PROBLEM DETAILS: Show, from the entries below, every line in which "height" appears.

-- Opening Marker --

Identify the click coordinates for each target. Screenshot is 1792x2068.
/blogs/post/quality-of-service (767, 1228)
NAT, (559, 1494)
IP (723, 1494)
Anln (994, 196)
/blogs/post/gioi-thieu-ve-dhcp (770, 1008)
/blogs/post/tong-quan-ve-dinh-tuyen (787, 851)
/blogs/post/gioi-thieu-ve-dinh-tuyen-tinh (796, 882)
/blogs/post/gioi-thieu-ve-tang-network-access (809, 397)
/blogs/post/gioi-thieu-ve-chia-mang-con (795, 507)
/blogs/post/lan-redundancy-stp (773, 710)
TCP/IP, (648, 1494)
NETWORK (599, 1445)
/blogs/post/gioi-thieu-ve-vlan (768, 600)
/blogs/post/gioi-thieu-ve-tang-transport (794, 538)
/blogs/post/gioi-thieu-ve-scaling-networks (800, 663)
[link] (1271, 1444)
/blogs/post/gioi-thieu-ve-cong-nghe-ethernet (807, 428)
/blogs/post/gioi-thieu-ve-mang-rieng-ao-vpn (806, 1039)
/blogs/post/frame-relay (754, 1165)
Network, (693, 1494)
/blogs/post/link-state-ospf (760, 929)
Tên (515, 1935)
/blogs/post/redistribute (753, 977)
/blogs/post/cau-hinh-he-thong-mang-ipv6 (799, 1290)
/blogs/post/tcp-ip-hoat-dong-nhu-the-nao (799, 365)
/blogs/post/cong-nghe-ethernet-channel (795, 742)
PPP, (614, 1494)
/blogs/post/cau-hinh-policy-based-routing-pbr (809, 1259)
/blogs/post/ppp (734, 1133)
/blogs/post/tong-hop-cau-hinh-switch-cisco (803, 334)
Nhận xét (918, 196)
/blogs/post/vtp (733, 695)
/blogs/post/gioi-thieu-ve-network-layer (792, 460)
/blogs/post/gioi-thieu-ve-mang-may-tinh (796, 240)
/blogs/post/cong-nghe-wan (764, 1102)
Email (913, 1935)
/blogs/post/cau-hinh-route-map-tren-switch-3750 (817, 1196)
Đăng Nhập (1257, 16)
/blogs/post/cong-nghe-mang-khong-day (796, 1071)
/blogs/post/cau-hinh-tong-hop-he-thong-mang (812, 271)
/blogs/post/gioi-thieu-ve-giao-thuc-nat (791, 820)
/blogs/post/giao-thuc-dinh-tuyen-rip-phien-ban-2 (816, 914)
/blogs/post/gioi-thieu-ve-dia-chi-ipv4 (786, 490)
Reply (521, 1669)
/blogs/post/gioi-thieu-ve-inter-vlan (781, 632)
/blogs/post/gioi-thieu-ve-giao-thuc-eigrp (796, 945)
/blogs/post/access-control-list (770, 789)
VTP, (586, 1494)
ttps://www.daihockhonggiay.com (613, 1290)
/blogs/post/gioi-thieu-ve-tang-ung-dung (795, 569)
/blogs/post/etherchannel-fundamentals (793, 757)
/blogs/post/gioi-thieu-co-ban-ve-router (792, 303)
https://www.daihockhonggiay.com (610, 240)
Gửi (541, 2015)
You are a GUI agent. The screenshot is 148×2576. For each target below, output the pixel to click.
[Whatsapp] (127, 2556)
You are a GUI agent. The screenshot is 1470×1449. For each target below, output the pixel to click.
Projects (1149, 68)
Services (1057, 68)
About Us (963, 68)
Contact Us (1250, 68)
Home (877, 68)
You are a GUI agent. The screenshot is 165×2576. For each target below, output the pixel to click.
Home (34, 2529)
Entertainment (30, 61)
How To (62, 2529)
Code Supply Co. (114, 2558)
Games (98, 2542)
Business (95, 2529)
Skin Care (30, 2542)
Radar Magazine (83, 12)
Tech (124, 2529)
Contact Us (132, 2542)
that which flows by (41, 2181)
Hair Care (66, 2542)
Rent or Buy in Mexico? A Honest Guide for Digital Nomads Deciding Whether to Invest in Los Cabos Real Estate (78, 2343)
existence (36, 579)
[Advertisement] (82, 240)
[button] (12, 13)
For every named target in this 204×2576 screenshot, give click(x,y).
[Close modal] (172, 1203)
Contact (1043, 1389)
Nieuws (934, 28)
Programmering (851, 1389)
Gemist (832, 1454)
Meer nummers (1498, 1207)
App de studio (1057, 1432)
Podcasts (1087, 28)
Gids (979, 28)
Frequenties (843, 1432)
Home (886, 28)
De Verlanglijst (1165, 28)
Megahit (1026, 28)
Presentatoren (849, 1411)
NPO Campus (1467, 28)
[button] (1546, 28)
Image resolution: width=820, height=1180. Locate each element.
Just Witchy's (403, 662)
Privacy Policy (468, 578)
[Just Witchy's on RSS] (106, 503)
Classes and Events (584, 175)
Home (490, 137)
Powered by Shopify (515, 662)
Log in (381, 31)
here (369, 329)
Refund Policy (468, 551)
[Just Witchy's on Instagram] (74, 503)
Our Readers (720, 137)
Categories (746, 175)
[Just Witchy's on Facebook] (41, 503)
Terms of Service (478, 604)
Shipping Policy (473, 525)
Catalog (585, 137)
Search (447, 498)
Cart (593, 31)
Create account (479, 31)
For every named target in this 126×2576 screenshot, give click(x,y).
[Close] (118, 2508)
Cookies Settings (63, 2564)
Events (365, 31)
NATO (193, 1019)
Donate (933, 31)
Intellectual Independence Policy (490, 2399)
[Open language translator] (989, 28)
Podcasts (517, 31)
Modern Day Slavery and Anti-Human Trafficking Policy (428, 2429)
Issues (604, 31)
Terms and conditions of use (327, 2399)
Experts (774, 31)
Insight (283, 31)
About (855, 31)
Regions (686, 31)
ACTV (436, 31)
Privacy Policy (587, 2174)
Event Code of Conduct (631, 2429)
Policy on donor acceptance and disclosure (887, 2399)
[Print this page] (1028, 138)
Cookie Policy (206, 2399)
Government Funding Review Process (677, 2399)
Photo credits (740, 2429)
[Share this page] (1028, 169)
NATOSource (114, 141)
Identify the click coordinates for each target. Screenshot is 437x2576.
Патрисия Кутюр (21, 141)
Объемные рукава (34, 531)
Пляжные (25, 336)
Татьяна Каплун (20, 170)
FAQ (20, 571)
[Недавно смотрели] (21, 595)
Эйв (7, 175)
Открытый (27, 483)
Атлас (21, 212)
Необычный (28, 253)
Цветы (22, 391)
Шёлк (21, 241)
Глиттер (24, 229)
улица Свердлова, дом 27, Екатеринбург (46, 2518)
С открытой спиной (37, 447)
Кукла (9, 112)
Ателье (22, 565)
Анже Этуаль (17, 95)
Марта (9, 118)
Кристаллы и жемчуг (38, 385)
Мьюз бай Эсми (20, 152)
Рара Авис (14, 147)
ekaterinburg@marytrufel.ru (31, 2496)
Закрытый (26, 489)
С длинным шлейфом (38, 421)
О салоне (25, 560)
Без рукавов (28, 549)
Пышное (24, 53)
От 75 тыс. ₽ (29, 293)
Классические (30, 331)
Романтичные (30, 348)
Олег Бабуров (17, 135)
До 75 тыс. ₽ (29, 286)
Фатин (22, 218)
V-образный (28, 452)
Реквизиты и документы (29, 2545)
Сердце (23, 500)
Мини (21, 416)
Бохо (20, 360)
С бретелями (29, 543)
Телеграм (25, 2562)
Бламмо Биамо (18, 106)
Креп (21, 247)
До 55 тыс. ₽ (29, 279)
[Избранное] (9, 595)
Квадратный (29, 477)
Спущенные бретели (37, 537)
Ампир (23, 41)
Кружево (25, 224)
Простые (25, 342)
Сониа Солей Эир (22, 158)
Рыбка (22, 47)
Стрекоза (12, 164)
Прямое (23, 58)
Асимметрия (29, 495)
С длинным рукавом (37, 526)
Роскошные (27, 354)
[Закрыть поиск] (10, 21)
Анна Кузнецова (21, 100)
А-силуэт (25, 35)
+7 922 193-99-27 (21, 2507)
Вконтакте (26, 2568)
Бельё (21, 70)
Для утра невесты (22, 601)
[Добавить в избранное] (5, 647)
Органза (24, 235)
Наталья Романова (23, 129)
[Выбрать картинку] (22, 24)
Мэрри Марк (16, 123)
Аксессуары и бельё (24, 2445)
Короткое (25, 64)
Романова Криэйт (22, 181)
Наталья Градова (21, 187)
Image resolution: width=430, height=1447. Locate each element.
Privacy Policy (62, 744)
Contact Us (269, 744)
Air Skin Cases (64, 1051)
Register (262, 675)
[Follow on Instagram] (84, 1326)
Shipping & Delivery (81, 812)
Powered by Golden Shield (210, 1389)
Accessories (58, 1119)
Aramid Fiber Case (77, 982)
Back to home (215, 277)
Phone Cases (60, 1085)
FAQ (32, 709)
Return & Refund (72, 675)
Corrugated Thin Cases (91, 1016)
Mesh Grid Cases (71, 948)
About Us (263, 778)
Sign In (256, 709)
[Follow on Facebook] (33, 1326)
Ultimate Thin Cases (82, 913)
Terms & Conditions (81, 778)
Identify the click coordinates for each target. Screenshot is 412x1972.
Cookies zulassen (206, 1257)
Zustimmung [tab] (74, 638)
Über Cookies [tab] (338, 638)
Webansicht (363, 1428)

-- Closing Marker --

SOLUTION FOR THIS PROBLEM:
Image resolution: width=820, height=1180. Locate each element.
Image resolution: width=430, height=1447. Locate each element.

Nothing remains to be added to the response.